A quick Google search brings up a good starting point for information on this subject: the US Department of Labor blog. Further searches will bring up articles on things the disabled should consider when opting to go the skilled labor route.

Having stated the above, and having known a guy who plumbed for the relief of it, I must mention that skilled labor needs to be valued for what it is: essential to society and its smooth functioning. High school education in the US would do well to make a case for the trades rather than singling out students in relation to “intelligence” level. The guy driving a forklift might do so because he wants to think about the book or art that is created in his head. The woman in the bakery may be using her knowledge of physics to engineer a cake that defies the norm and looks and tastes incredible.

We value the artist, and we sing our favorite songs. We marvel at the tech of a well-designed software program and are thankful when our doctor can explain what is wrong with our bodies, and why. When I need an electrician or a plumber, I’m told that I’ll have to wait because there is a shortage of skilled laborers that can do the job.
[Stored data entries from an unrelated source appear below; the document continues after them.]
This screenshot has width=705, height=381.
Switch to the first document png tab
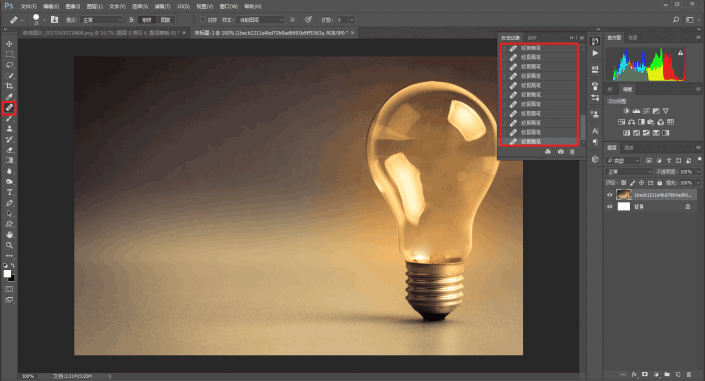101,33
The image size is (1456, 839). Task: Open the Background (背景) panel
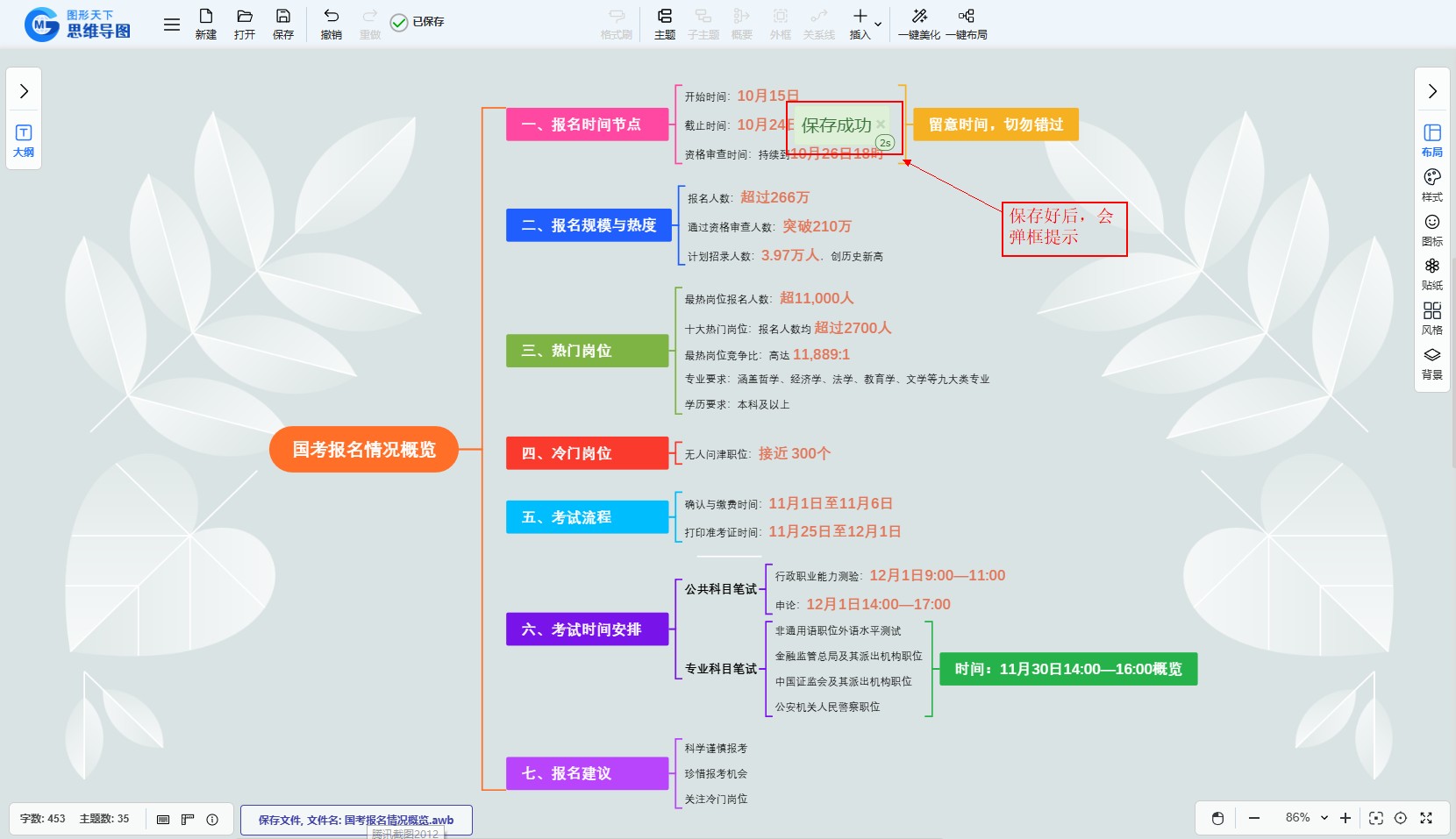1431,363
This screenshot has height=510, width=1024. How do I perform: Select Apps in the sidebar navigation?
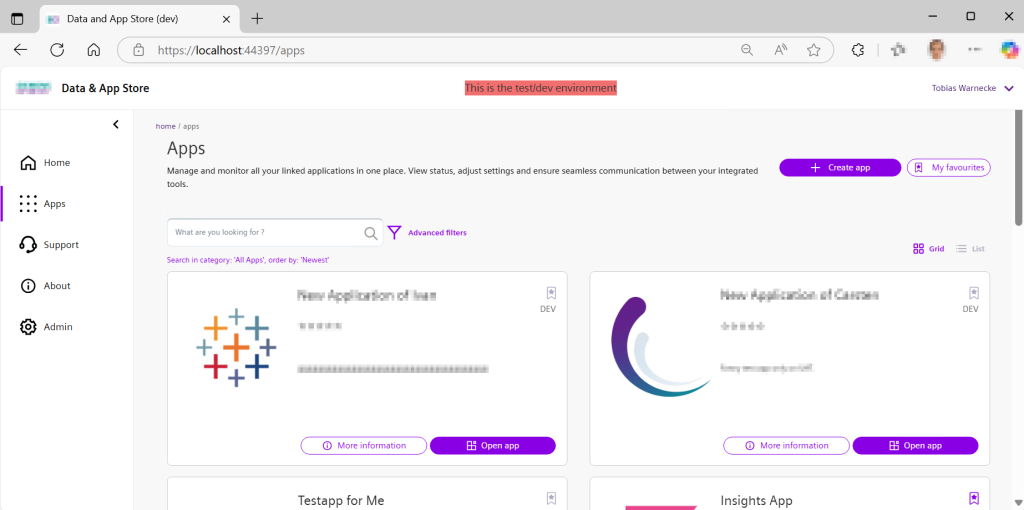click(54, 204)
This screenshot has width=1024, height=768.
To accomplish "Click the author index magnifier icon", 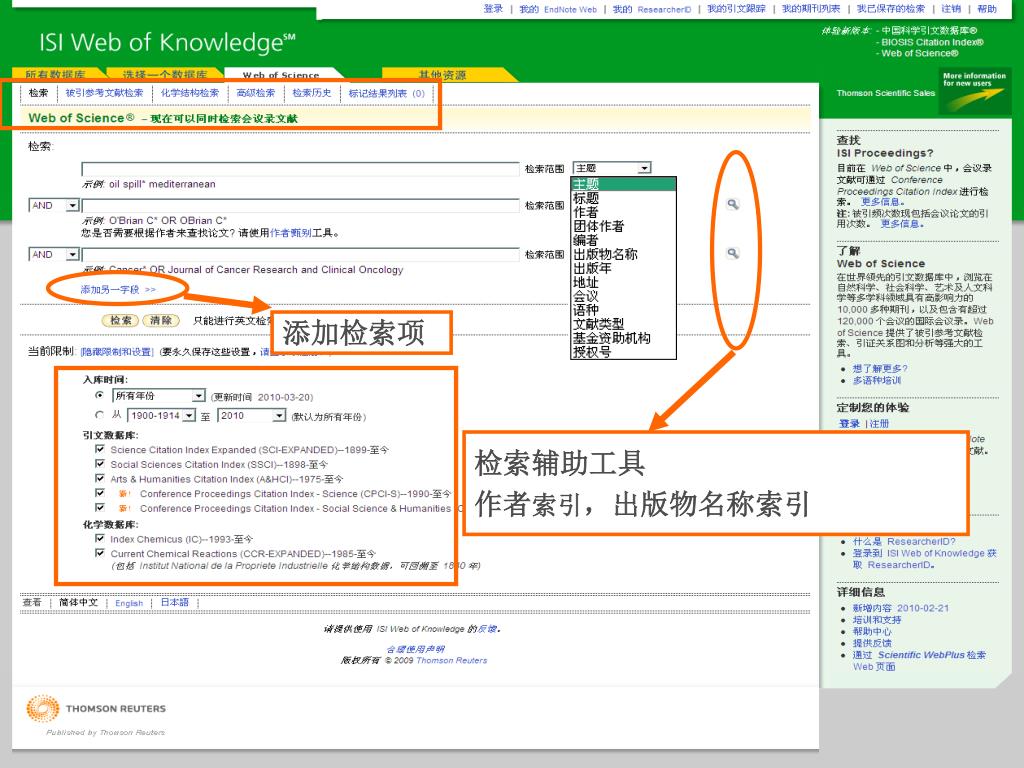I will pos(733,204).
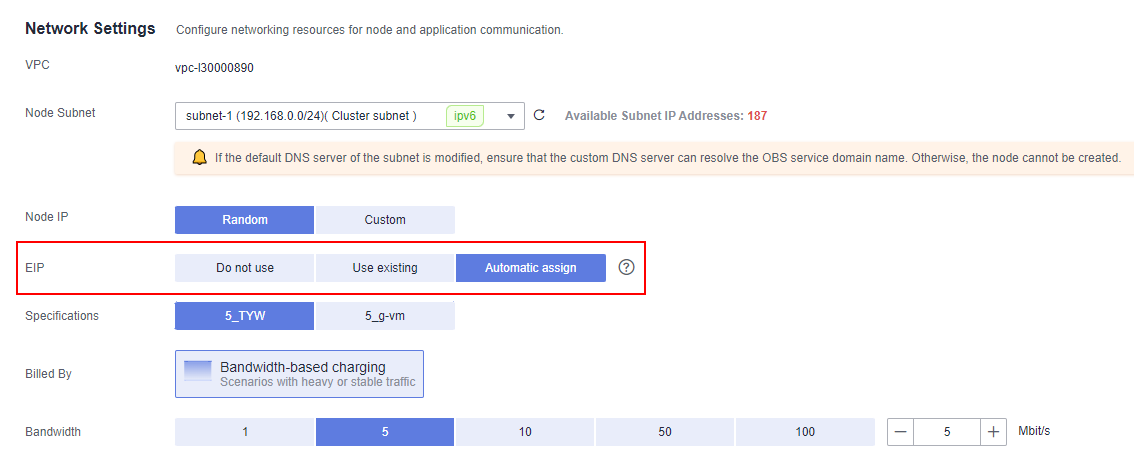Select Random for Node IP
This screenshot has height=465, width=1134.
[x=244, y=220]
Not all work requires a higher level of education. Some work requires skilled labor and a knowledge of what makes something work. It would be nice to see students graduate and do what they want to do and have the skills to do, and not be shamed because they aren’t headed out to get more education. Our family plumber knew his physics and could save a life in the surgical theatre. My client’s kid is intelligent and understands physics. Most plumbers or electricians get the physics of clogs, flow, and making things work when things must work.    

I hope that Western society will soon settle down to allowing for career paths that make sense for each of us.